地震とは、地下で起きる岩盤の「ずれ」により発生する現象だと気象庁サイト。岩盤がずれるのは、地中では様々な力が存在するからだ。その代表的なものがプレートの移動による圧力。そのためプレート境界で発生する地震が多いが、プレート内部でも歪みが溜まって発生する地震がある。
プレート内部で発生する地震には、沈み込むプレート内の地震と陸側のプレート内の浅いところで発生する地震がある。プレート内には過去に形成された断層が多く存在し、様々な力が加わり続けると断層がずれ動いて地震を起こす。
ただプレート内で断層を生じるような岩盤があるのは地下15〜20キロぐらいまでとされる。それより深くなると、温度が上がるため岩盤は柔らかくなって変形する。様々な力が加わっても変形して歪みを逃すので、急激な岩盤の破壊は起きないとされていた。だが、そんな地下の岩盤でも地震は起きる。

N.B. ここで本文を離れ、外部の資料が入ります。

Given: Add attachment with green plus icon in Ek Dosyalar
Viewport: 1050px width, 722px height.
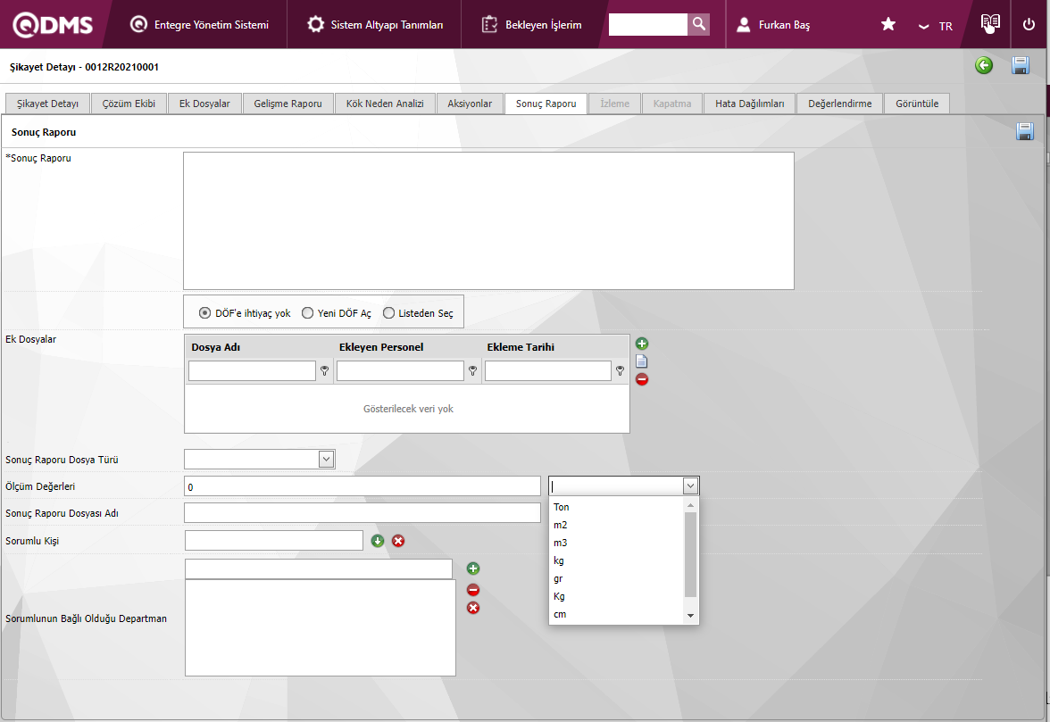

北海道の胆振東部を震源とするM6.7の地震は気象庁によると、地殻内の深さ37キロで発生した、東北東ー西南西方向に圧力軸を持つ逆断層型。逆断層型とは左右から圧縮応力がかかって動いたもので、正断層型とは引っ張り応力がかかって動いたもの。
今回の地震の震源近くに石狩低地東縁断層帯があるが、気象庁は「断層帯との関連は不明」としている。石狩低地東縁断層帯は地下25キロぐらいまでというから、今回の震源とは離れている。震源は、石狩低地東縁断層帯の延長なのか、別の断層なのか、新たに断層ができたのか不明だ。
地下では深くなるほど温度が上がる(地温勾配)。地域によりばらつきが大きいが、1キロ深くなると平均30度上がるとされ、深さ50キロ以上では1000度を超えるという。今回の震源の温度は不明だが、数百度はあっただろうから、そこで、なぜ岩盤がずれたのか。詳しい説明(仮説)はまだ現れていないようだ。
高温の岩盤が変形しても吸収できないほどの力が蓄積したから今回の地震となったのだろう。その力は太平洋プレートの圧力によるものと解釈するのが有力だろうが、気になるのは、近くに活火山が多いこと。マグマの動きも関係しているのなら、今後の火山活動の活発化などが懸念される。